── RECORD EXTRACTS
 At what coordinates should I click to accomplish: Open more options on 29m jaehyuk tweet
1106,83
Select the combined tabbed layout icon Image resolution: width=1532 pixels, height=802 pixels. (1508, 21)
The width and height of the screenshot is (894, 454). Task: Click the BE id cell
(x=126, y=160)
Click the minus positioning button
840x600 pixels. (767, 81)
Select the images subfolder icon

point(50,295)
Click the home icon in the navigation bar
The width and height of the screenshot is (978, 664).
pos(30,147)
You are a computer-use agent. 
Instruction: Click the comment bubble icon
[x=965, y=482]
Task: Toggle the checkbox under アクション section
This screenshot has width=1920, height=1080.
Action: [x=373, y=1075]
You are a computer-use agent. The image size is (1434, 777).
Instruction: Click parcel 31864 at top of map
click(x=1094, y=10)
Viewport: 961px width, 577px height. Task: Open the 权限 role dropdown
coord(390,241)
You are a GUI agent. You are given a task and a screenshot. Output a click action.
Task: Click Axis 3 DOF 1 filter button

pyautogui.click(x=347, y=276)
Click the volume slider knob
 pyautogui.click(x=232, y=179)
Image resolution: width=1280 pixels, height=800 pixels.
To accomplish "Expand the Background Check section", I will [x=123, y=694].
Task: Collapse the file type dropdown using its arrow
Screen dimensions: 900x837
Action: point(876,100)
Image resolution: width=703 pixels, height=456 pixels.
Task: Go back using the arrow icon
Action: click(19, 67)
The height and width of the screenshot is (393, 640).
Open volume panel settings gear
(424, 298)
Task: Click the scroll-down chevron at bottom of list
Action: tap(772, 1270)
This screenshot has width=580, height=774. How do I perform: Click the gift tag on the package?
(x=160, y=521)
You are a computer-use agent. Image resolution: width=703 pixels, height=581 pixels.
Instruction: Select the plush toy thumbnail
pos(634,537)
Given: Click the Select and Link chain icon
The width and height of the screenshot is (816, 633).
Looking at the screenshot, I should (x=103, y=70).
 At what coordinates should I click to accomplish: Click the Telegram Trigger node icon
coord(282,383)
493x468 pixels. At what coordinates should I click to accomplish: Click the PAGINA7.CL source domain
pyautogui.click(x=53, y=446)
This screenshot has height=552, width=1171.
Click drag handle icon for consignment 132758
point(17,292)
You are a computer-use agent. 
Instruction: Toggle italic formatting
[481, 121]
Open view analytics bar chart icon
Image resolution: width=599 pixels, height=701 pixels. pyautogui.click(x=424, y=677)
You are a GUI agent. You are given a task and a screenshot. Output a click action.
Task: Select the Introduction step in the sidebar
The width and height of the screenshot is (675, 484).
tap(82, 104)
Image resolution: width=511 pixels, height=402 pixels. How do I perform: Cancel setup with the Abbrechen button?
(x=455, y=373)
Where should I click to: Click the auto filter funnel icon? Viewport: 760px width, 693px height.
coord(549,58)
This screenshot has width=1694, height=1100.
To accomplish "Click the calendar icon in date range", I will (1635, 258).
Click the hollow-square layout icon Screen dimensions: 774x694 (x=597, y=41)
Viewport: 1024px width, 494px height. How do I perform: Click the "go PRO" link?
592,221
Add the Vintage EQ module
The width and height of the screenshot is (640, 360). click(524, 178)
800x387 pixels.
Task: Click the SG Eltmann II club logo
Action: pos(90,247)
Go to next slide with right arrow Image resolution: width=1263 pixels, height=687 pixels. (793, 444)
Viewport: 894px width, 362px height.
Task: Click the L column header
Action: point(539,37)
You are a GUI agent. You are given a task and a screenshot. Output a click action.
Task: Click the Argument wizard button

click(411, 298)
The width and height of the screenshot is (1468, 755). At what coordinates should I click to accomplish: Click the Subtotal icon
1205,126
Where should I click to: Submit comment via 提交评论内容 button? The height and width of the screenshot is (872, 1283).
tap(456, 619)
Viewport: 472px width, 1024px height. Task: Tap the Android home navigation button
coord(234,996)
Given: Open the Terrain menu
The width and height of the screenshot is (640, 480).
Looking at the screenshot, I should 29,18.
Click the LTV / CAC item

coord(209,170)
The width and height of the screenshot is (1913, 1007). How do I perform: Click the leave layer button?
────
__TASK REQUIREMENTS__. Report each line of the records that holds the word "layout".

__EXERCISE RESULT__.
Select the combined tabbed layout icon Image resolution: width=1532 pixels, height=802 pixels. (1508, 21)
Click the hollow-square layout icon Screen dimensions: 774x694 (x=597, y=41)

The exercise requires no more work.